Se consideraban mutuamente de reojo, y cuando las cosas se ponían demasiado
tirantes, el bachiller hablaba en latín con la esperanza de ser mejor
comprendido; pero nada se sacaba en limpio.
-¿Qué tal se siente? -preguntó la posadera tirando de la
manga al Consejero. Entonces éste volvió a la realidad; en el calor de la
discusión había olvidado por completo lo que antes le ocurriera.
-¡Dios mío! pero, ¿dónde estoy? -preguntó, sintiendo que le
daba vueltas la cabeza.
-¡Vamos a tomar un vaso de lo caro! Hidromiel y cerveza de
Brema -pidió uno de los presentes-, y vos beberéis con nosotros.
Entraron dos mozas, una de ellas cubierta con una cofia
bicolor; sirvieron la bebida y saludaron con una inclinación. Al Consejero le
pareció que un extraño frío le recorría el espinazo.

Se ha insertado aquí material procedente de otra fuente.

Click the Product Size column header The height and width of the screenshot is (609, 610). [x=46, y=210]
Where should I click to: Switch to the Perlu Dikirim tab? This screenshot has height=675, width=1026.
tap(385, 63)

-¿Pero qué es esto, qué es esto? -repetía; pero no tuvo más
remedio que beber con ellos, los cuales se apoderaron del buen señor. Estaba
completamente desconcertado, y al decir uno que estaba borracho, no lo puso en
duda, y se limitó a pedirles que le procurasen un coche. Entonces pensaron los
otros que hablaba en moscovita.
Nunca se había encontrado en una compañía tan ruda y tan
ordinaria. «¡Es para pensar que el país ha vuelto al paganismo -dijo para sí-.

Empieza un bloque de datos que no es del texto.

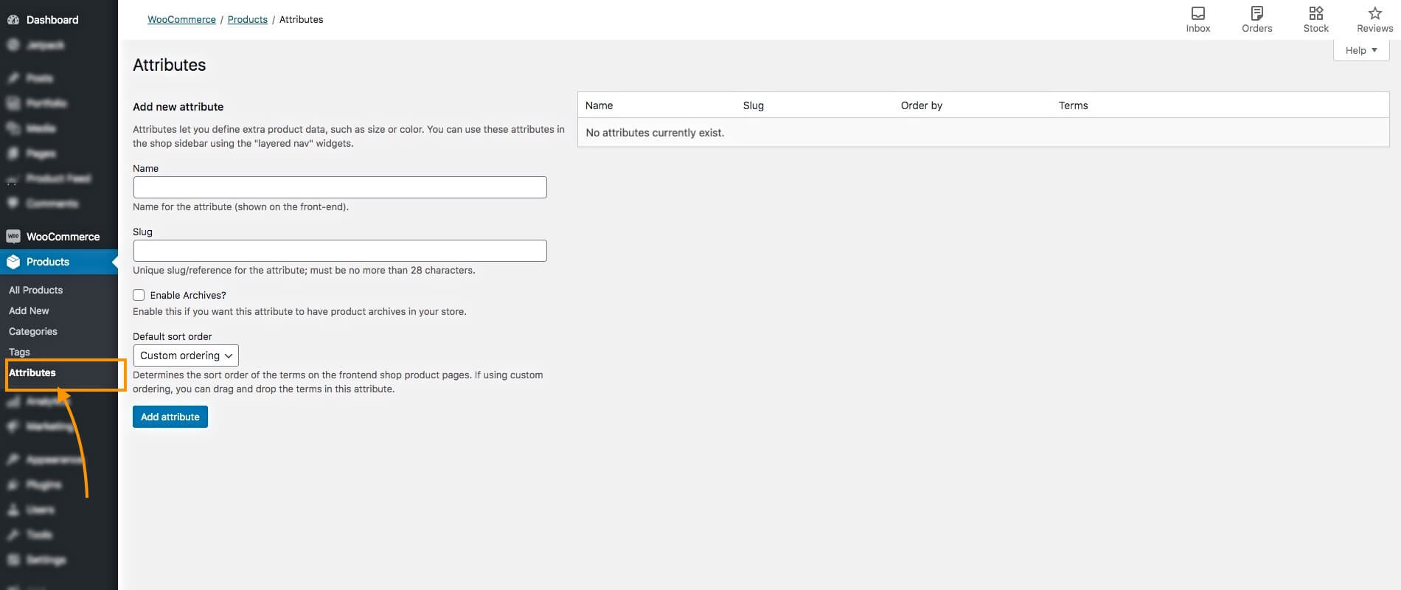The image size is (1401, 590).
Task: Focus the Slug input field
Action: coord(340,251)
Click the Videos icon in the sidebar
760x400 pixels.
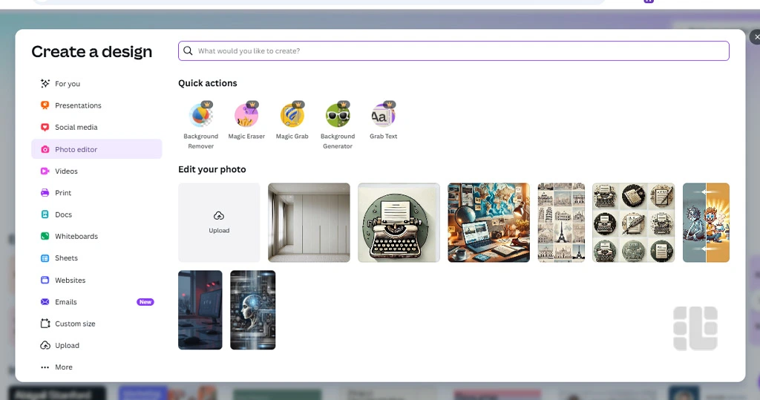coord(45,171)
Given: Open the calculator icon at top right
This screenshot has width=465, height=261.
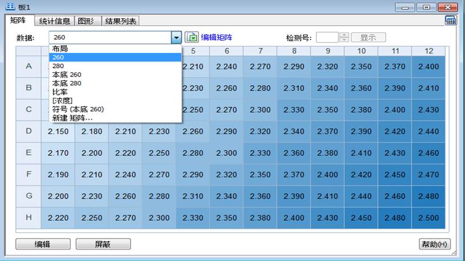Looking at the screenshot, I should (451, 21).
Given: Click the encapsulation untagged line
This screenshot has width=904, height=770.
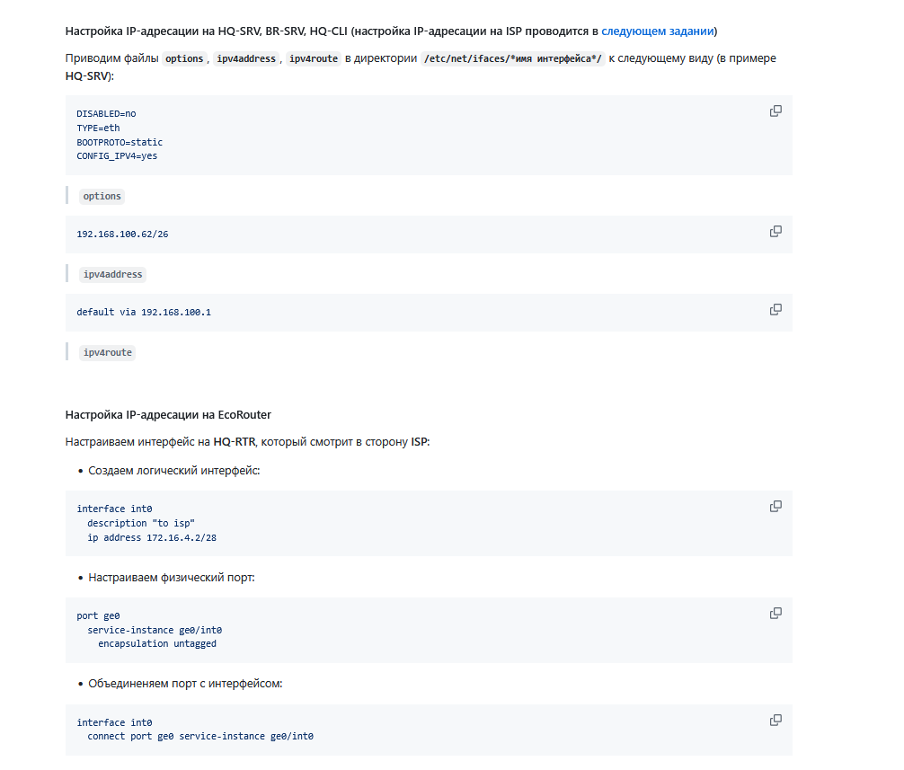Looking at the screenshot, I should click(157, 644).
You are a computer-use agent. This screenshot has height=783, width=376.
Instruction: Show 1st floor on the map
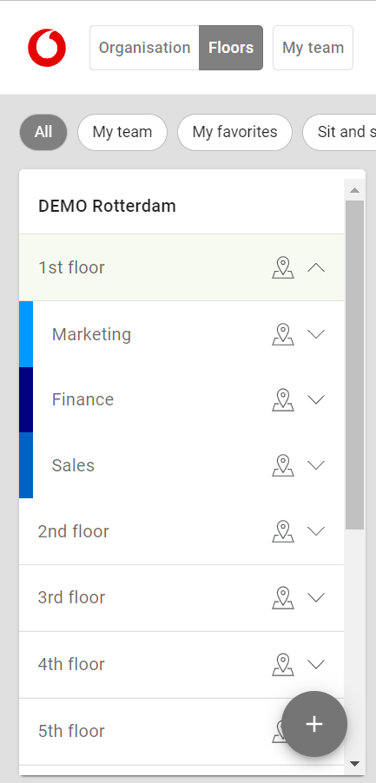coord(283,267)
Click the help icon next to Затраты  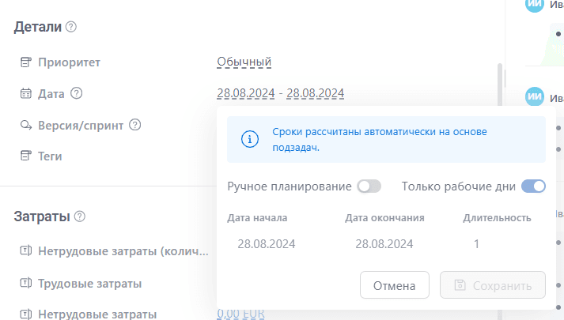tap(80, 216)
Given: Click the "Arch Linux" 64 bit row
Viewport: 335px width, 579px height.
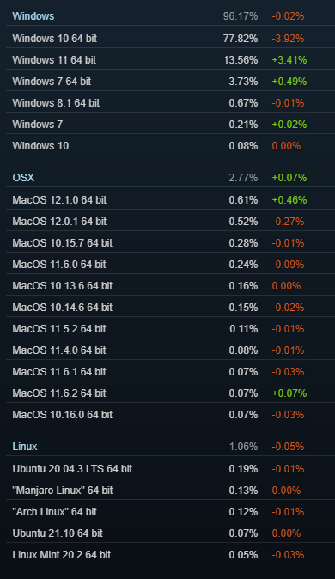Looking at the screenshot, I should click(170, 511).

Estoy pasando el momento más horrible de mi vida». De repente le vino la idea
de meterse debajo de la mesa y alcanzar la puerta andando a gatas. Así lo hizo,
pero cuando ya estaba en la salida, los otros se dieron cuenta de su propósito,
lo agarraron por los pies y se quedaron con los chanclos en la mano…
afortunadamente para él, pues al quitarle los chanclos cesó el hechizo.

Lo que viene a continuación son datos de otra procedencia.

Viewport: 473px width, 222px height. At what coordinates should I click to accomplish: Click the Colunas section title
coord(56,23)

El Consejero vio entonces ante él un farol encendido, y
detrás, un gran edificio; todo le resultaba ya conocido y familiar; era la
calle del Este, tal como nosotros la conocemos. Se encontró tendido en el suelo
con las piernas contra una puerta, frente al dormido vigilante nocturno.
«¡Dios bendito! ¿Es posible que haya estado tendido en plena
calle y soñando? -dijo-. ¡Sí, ésta es la calle del Este! ¡Qué bonita, qué clara
y pintoresca! ¡Es terrible el efecto de un vaso de ponche!».
Dos minutos más tarde se hallaba en un coche de punto, que
lo conducía a Christianshafen; pensaba en las angustias sufridas y daba gracias
de todo corazón a la dichosa realidad de nuestra época, que, con todos sus
defectos, es infinitamente mejor que la que acababa de dejar; y, bien mirado,
el consejero de Justicia era muy discreto al pensar de este modo.